The idea of a living soil nourished with organic matter also helps cast light on the difference between a natural and a chemical approach to soil fertility. To better convey this difference, I like to borrow two words from the ecology movement and refer to "deep" organic farming and "shallow" organic farming.

Deep-organic farmers, after rejecting agricultural chemicals, look for better ways to farm. Inspired by the elegance of nature's systems, they try to mimic the patterns of the natural world's soil-plant economy. The deep-organic pioneers learned that farming in partnership with the natural processes of soil organisms also makes allowance for the unknowns. The living systems of a truly fertile soil contain all sorts of yet-to-be discovered benefits for plants--and consequently for livestock and the humans who consume them.

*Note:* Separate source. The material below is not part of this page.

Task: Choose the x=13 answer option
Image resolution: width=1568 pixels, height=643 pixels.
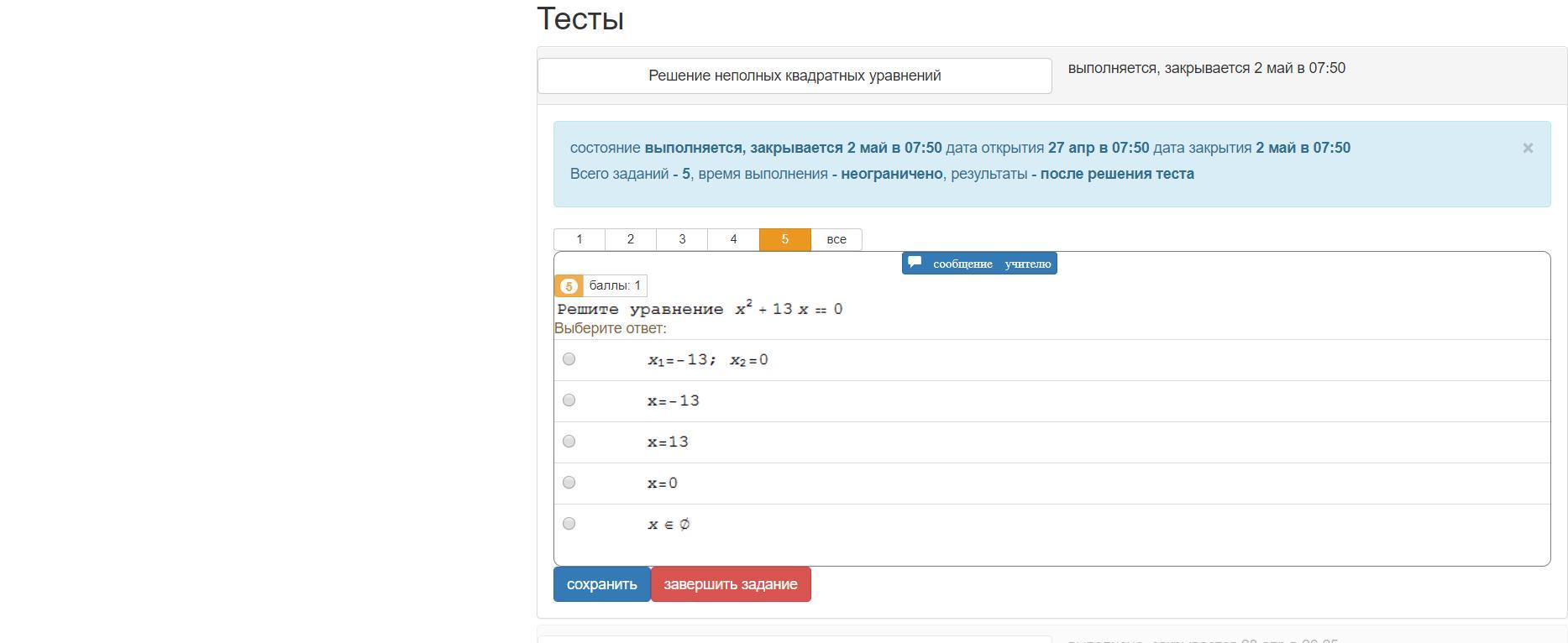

Shallow-organic farmers, on the other hand, after rejecting agricultural chemicals, look for quick-fix inputs. Trapped in a belief that the natural world is inadequate, they end up mimicking the patterns of chemical agriculture. The difference in approach is a difference in life views. The shallow view regards the natural world as consisting of mostly inadequate, usually malevolent systems that must be modified and improved.


The idea that we could ever substitute a few soluble elements for a whole living system is a lot like thinking an intravenous needle could deliver a delicious meal.

How did deep get turned into shallow and good food revert to mediocre? It is a logical result in a world blind to the elegance of natural systems. Humans think in terms of more milk rather than exceptional milk, cheaper eggs not better eggs."